═════ Source material ═════

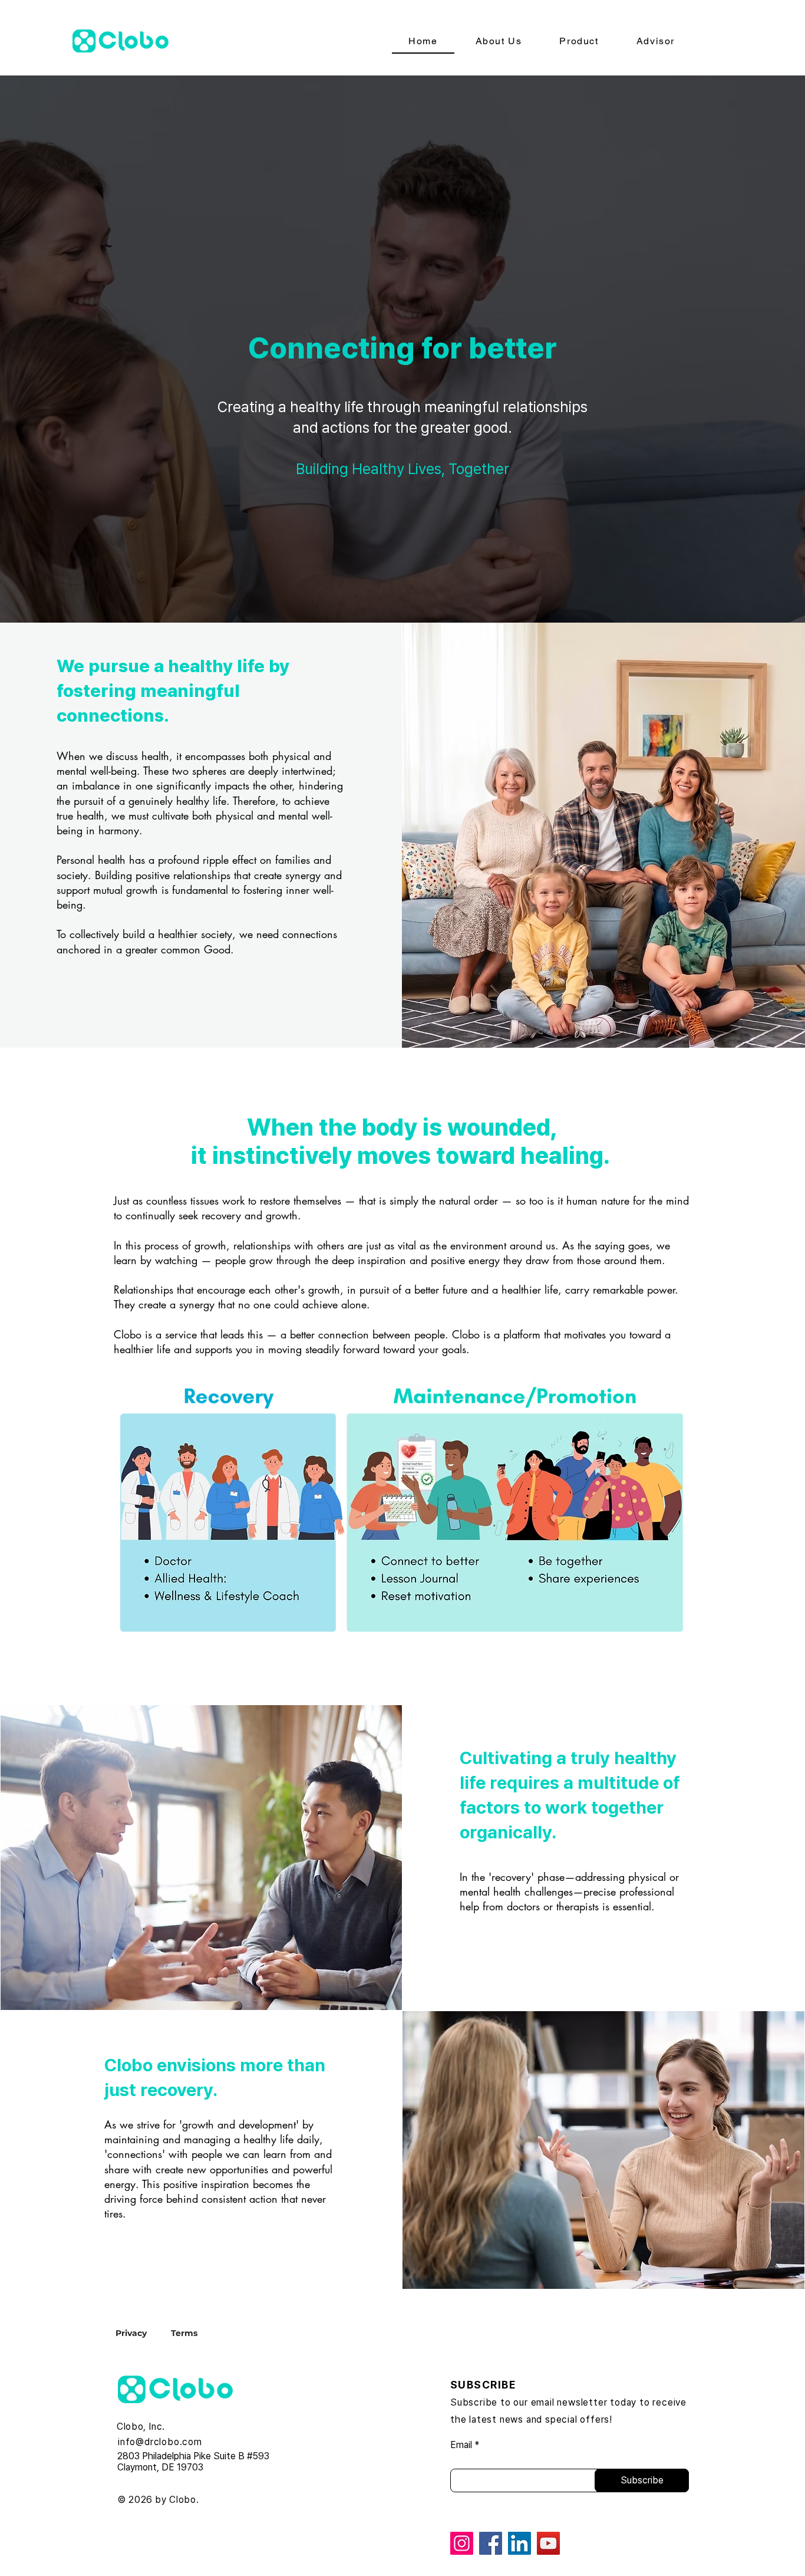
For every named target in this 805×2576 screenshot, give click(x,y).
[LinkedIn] (519, 2543)
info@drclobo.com (160, 2441)
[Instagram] (461, 2543)
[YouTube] (548, 2543)
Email (461, 2445)
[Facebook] (490, 2543)
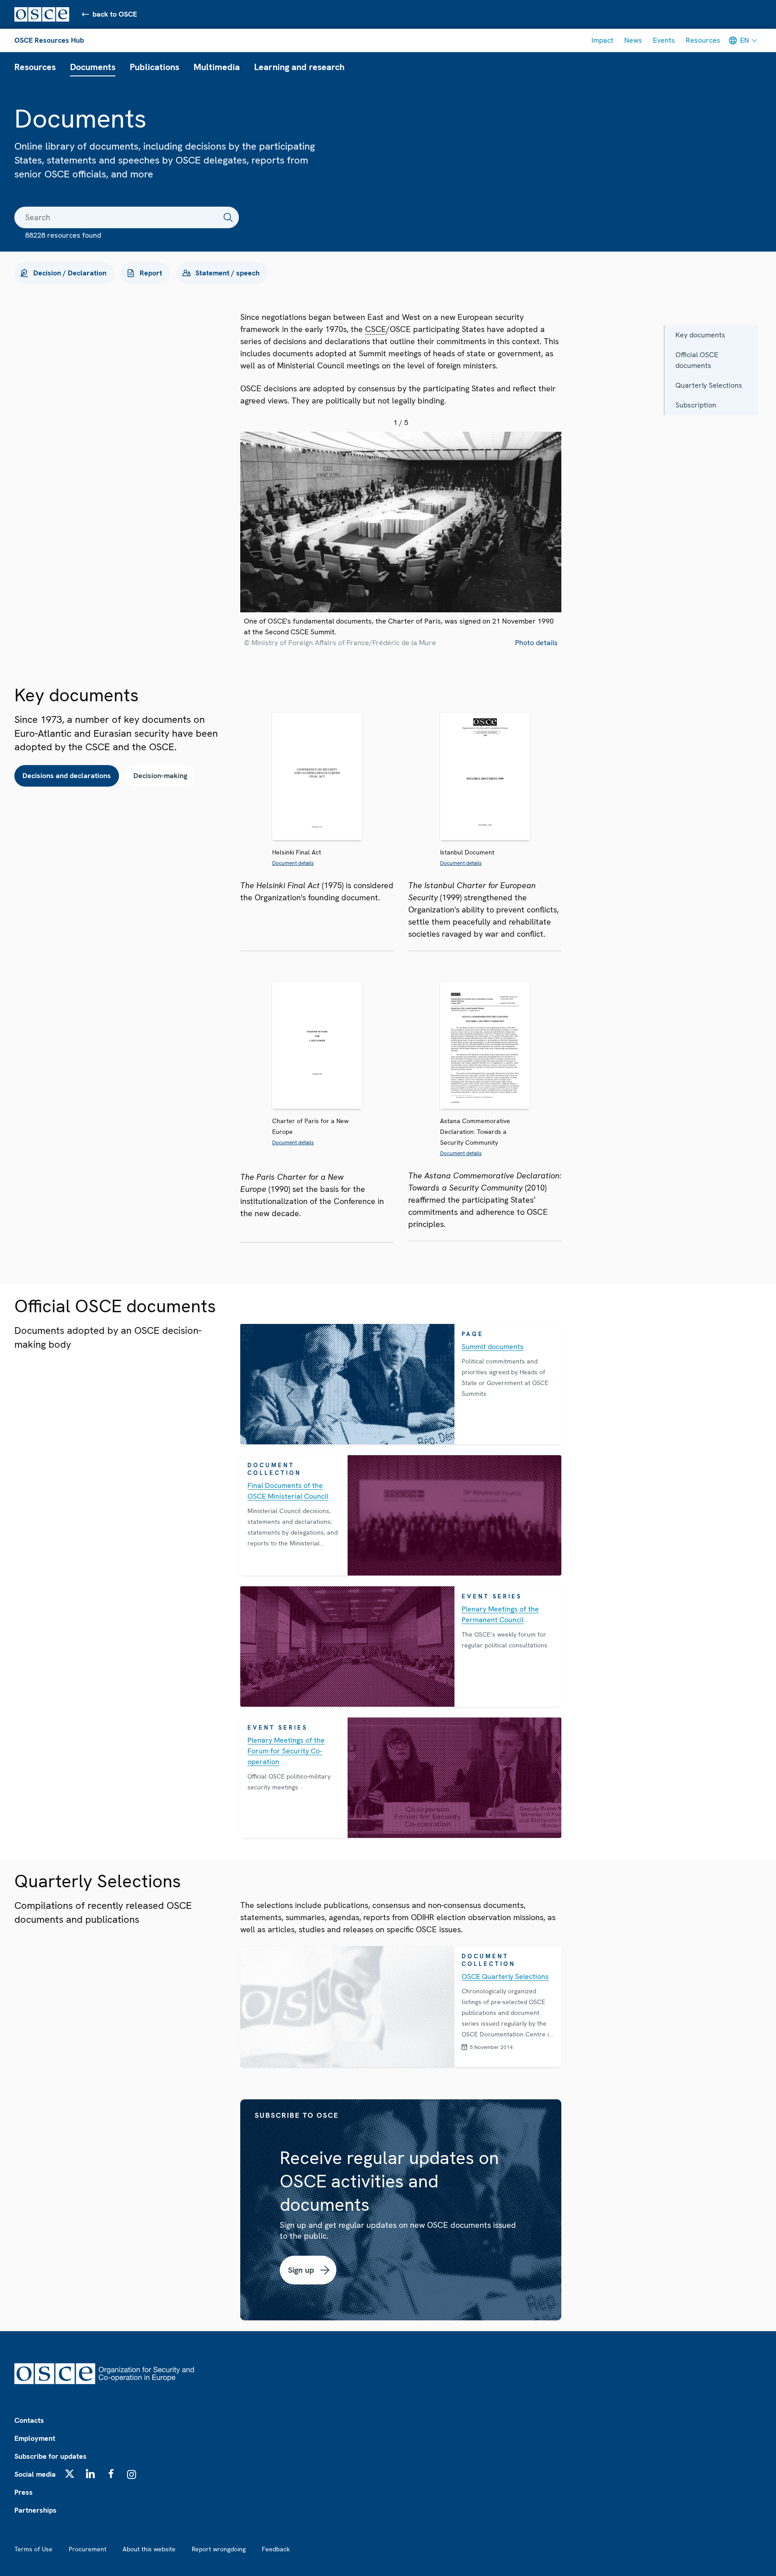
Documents (92, 67)
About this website (149, 2549)
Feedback (276, 2549)
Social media (35, 2474)
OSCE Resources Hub (49, 40)
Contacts (29, 2420)
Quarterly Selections (708, 385)
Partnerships (35, 2510)
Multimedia (217, 67)
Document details (293, 863)
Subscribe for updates (50, 2456)
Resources (703, 40)
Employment (34, 2438)
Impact (602, 40)
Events (664, 40)
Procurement (87, 2549)
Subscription (695, 405)
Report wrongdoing (219, 2549)
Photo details (536, 642)
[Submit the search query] (228, 217)
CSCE (375, 329)
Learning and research (299, 67)
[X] (69, 2473)
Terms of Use (33, 2549)
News (633, 40)
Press (23, 2492)
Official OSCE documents (696, 360)
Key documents (700, 335)
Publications (154, 67)
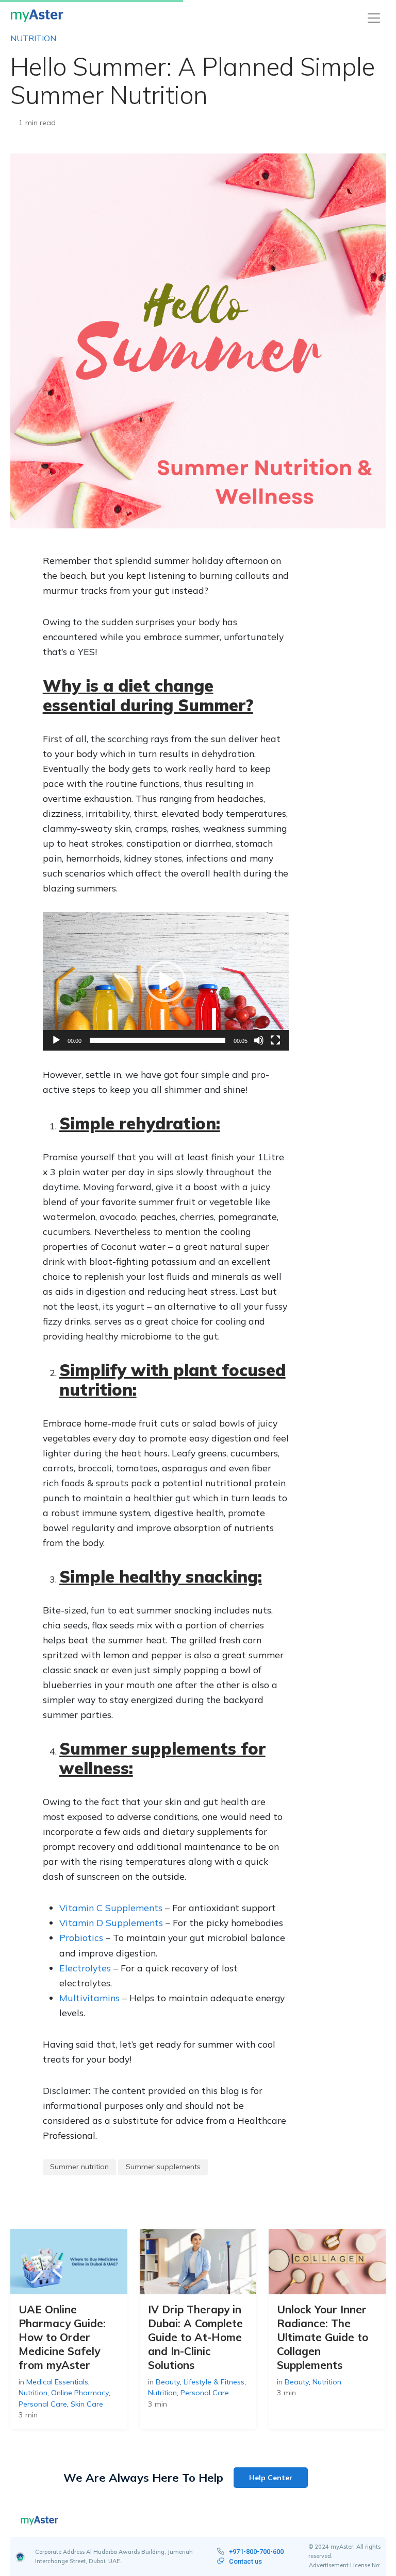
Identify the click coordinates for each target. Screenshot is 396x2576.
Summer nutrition (79, 2166)
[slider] (157, 1040)
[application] (166, 981)
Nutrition (33, 38)
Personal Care (43, 2404)
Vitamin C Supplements (110, 1907)
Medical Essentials (57, 2381)
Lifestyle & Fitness (214, 2381)
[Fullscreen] (275, 1040)
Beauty (168, 2381)
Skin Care (87, 2404)
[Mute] (259, 1040)
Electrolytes (85, 1967)
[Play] (56, 1040)
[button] (165, 981)
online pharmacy (80, 2392)
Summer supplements (163, 2166)
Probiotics (81, 1937)
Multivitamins (89, 1997)
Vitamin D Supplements (111, 1922)
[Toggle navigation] (373, 18)
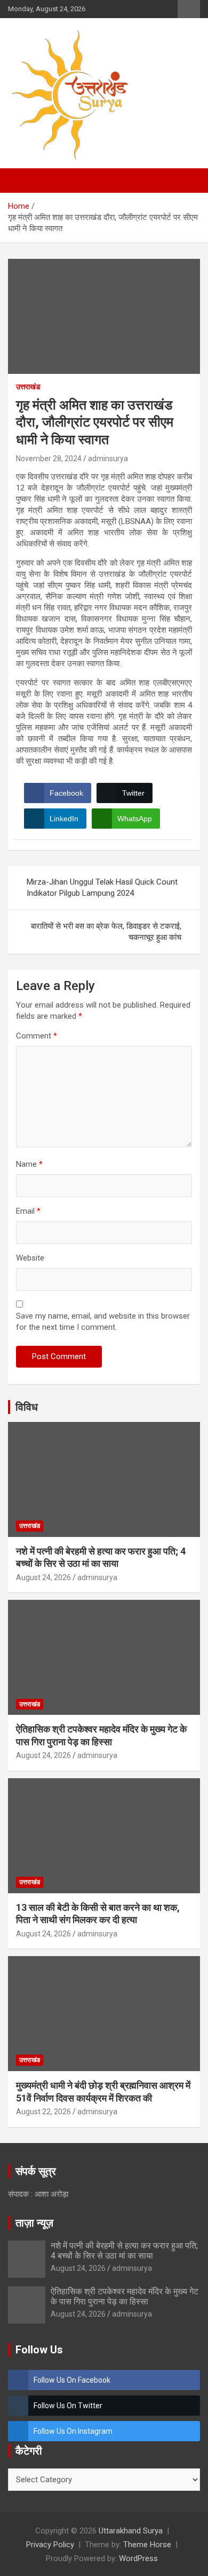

═════

What to produce
Transcribe the lines that run from the line bearing "[button] (165, 981)" through the last line of the data. Keep the wording exact and leave out every picture.

Task output
[button] (165, 981)
online pharmacy (80, 2392)
Summer supplements (163, 2166)
Probiotics (81, 1937)
Multivitamins (89, 1997)
Vitamin D Supplements (111, 1922)
[Toggle navigation] (373, 18)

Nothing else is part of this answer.